● **Exercise**: From the first line to the last, return the data exactly as written.

● **Supplied material**:
----------------

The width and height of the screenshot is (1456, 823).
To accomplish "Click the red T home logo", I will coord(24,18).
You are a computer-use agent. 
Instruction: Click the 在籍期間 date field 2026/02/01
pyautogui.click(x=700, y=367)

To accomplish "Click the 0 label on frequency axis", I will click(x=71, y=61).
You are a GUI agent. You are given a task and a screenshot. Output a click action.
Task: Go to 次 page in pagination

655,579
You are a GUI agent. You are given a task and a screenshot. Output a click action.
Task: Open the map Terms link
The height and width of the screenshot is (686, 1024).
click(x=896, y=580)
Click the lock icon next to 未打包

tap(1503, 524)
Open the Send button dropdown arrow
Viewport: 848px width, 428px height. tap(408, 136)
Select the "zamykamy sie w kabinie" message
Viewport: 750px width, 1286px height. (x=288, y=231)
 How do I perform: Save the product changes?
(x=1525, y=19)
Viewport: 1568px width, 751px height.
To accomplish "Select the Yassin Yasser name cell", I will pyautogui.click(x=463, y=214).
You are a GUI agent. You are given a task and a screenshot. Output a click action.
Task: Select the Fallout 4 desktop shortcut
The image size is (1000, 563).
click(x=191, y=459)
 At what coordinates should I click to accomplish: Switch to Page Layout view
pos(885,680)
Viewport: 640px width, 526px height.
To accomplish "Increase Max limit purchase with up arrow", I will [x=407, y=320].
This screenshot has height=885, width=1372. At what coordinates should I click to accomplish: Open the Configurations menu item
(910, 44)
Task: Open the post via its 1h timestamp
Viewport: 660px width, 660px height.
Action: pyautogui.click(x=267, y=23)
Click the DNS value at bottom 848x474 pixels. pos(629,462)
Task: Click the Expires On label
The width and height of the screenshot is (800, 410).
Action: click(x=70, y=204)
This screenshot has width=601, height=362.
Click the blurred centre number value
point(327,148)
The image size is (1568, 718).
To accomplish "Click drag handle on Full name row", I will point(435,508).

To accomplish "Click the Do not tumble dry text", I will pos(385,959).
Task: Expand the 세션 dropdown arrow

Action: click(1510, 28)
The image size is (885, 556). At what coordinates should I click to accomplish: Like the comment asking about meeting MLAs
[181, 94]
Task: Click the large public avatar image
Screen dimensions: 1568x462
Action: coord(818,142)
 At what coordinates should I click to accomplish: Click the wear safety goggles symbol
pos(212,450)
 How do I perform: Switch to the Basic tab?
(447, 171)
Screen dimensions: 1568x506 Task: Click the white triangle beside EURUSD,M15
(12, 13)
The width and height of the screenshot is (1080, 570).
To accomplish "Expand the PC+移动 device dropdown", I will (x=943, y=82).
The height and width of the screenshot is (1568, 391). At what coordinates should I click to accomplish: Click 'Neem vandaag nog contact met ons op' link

----------------

● **Answer for the task**:
The width and height of the screenshot is (1456, 823).
To accomplish "Click the red T home logo", I will coord(24,18).
You are a computer-use agent. 
Instruction: Click the 在籍期間 date field 2026/02/01
pyautogui.click(x=700, y=367)

To accomplish "Click the 0 label on frequency axis", I will click(x=71, y=61).
You are a GUI agent. You are given a task and a screenshot. Output a click action.
Task: Go to 次 page in pagination

655,579
You are a GUI agent. You are given a task and a screenshot. Output a click action.
Task: Open the map Terms link
The height and width of the screenshot is (686, 1024).
click(x=896, y=580)
Click the lock icon next to 未打包

tap(1503, 524)
Open the Send button dropdown arrow
Viewport: 848px width, 428px height. tap(408, 136)
Select the "zamykamy sie w kabinie" message
Viewport: 750px width, 1286px height. (x=288, y=231)
 How do I perform: Save the product changes?
(x=1525, y=19)
Viewport: 1568px width, 751px height.
To accomplish "Select the Yassin Yasser name cell", I will pyautogui.click(x=463, y=214).
You are a GUI agent. You are given a task and a screenshot. Output a click action.
Task: Select the Fallout 4 desktop shortcut
The image size is (1000, 563).
click(x=191, y=459)
 At what coordinates should I click to accomplish: Switch to Page Layout view
pos(885,680)
Viewport: 640px width, 526px height.
To accomplish "Increase Max limit purchase with up arrow", I will [x=407, y=320].
This screenshot has height=885, width=1372. At what coordinates should I click to accomplish: Open the Configurations menu item
(910, 44)
Task: Open the post via its 1h timestamp
Viewport: 660px width, 660px height.
Action: pyautogui.click(x=267, y=23)
Click the DNS value at bottom 848x474 pixels. pos(629,462)
Task: Click the Expires On label
The width and height of the screenshot is (800, 410).
Action: click(x=70, y=204)
This screenshot has width=601, height=362.
Click the blurred centre number value
point(327,148)
The image size is (1568, 718).
To accomplish "Click drag handle on Full name row", I will point(435,508).

To accomplish "Click the Do not tumble dry text", I will pos(385,959).
Task: Expand the 세션 dropdown arrow

Action: click(1510, 28)
The image size is (885, 556). At what coordinates should I click to accomplish: Like the comment asking about meeting MLAs
[181, 94]
Task: Click the large public avatar image
Screen dimensions: 1568x462
Action: coord(818,142)
 At what coordinates should I click to accomplish: Click the wear safety goggles symbol
pos(212,450)
 How do I perform: Switch to the Basic tab?
(447, 171)
Screen dimensions: 1568x506 Task: Click the white triangle beside EURUSD,M15
(12, 13)
The width and height of the screenshot is (1080, 570).
To accomplish "Expand the PC+移动 device dropdown", I will (x=943, y=82).
The height and width of the screenshot is (1568, 391). At what coordinates should I click to accomplish: Click 'Neem vandaag nog contact met ons op' link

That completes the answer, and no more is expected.